Tampoco encuentro elementos suficientes en su obra para argumentar que, para Freud, la neurosis o la perversión son formas y, menos aún, formas de un discurso, las cuales estarían indicadas por determinadas formaciones del inconsciente. Más bien, en el caso de la neurosis, habría una formación típica que sería el síntoma, pero ya aquí se nos plantean al menos dos problemas, que son la idea de que hay formaciones típicas (que pueden ser generalizadas abriendo la vía a no considerar suficientemente al sujeto) y las incoherencias de un sistema que parece perseguir cierta coherencia (la función del síntoma en la psicosis ¿la tendría la creatividad? y en la perversión, ¿sería la angustia esa formación que viene –si viene– perturbar el deseo-del-otro-desconsiderado?). El uso de las formaciones del inconsciente por alguna psicología es un uso hermenéutico y por tanto, como diría Umberto Eco, un abuso.

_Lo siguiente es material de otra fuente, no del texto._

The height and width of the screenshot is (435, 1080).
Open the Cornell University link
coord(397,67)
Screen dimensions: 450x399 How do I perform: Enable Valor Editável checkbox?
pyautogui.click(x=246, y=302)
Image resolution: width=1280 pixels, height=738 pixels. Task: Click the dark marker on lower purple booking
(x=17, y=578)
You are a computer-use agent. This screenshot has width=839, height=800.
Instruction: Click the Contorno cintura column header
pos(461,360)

En efecto, en la medida en que la psicología –del que Freud no deja de ser un representante, aunque también un transformador– tome como fundamento un diagnóstico y como método unas herramientas que deben responder a criterios de eficiencia terapéutica, su acción será perversa. ¿Qué título podría justificar que un sujeto asuma acerca de otro un conocimiento determinado sin que haya podido escuchar siquiera la alteridad en ese discurso que le llega?

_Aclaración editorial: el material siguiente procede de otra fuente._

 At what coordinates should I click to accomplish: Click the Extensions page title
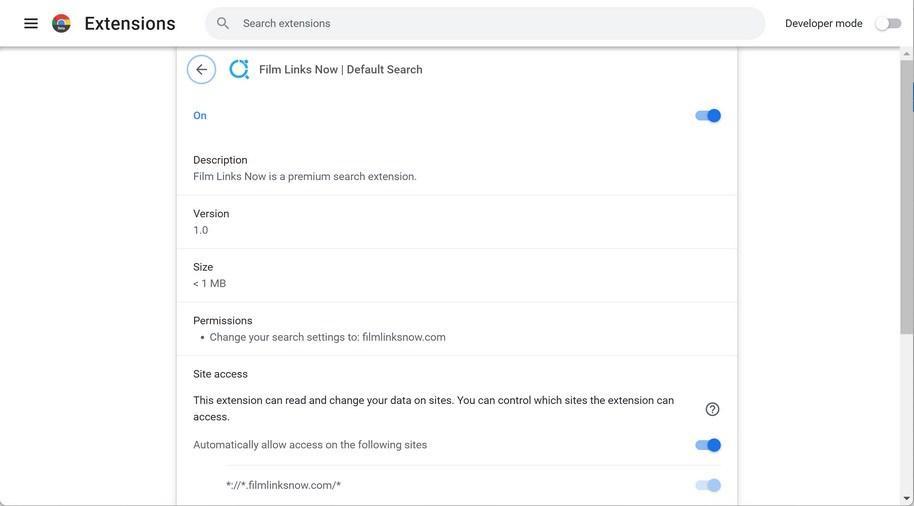130,23
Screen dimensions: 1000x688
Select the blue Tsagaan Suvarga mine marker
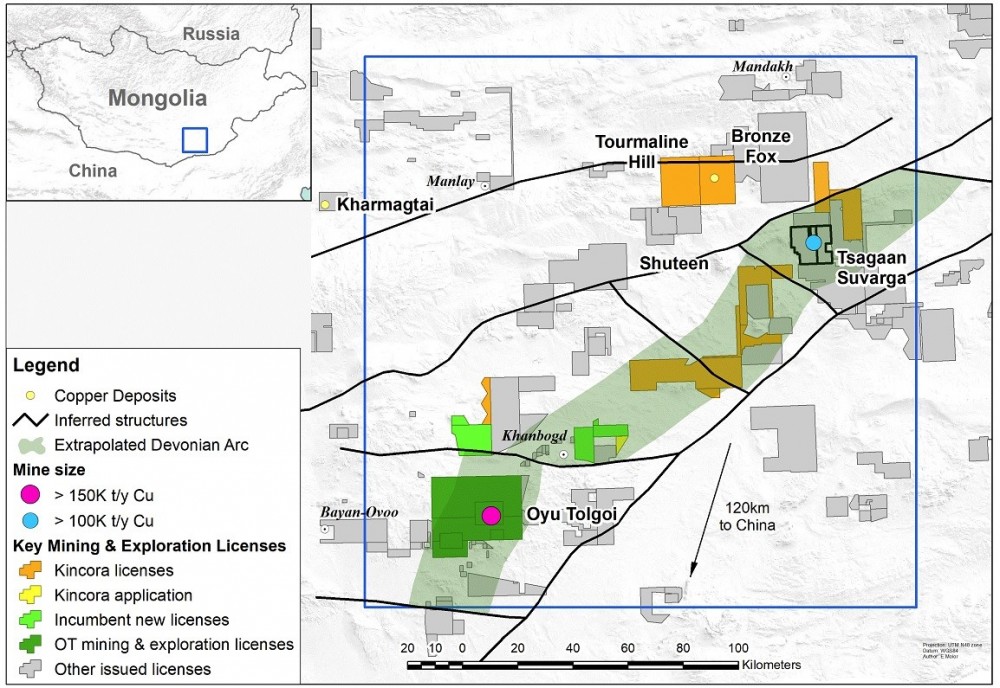pos(813,243)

El diagnóstico se ha convertido, en muchos casos, en una presunción de conocimiento acerca del otro que lleva la marca indeleble de una presunción de culpa: culpa por no hacerse responsable de una falta de conocimiento que no se toma, muchas veces, como punto de partida para una escucha cualificada y abierta ese otro conocimiento que viene en palabras, síntomas o cualesquiera significantes que sería mucho más fácil leer con la ayuda de una guía de enfermedades, disforias, trastornos… taras –porque en realidad se trata de tratar al otro como defectuoso, deficiente, carente de unos servicios sanitarios con los que se comercia como con cualquier otra mercancía-fetiche. Pero cuánto se alejaron esos manuales de taras del libro del inconsciente, ese del que cada uno guarda, sin tener que saberlo, su ejemplar único.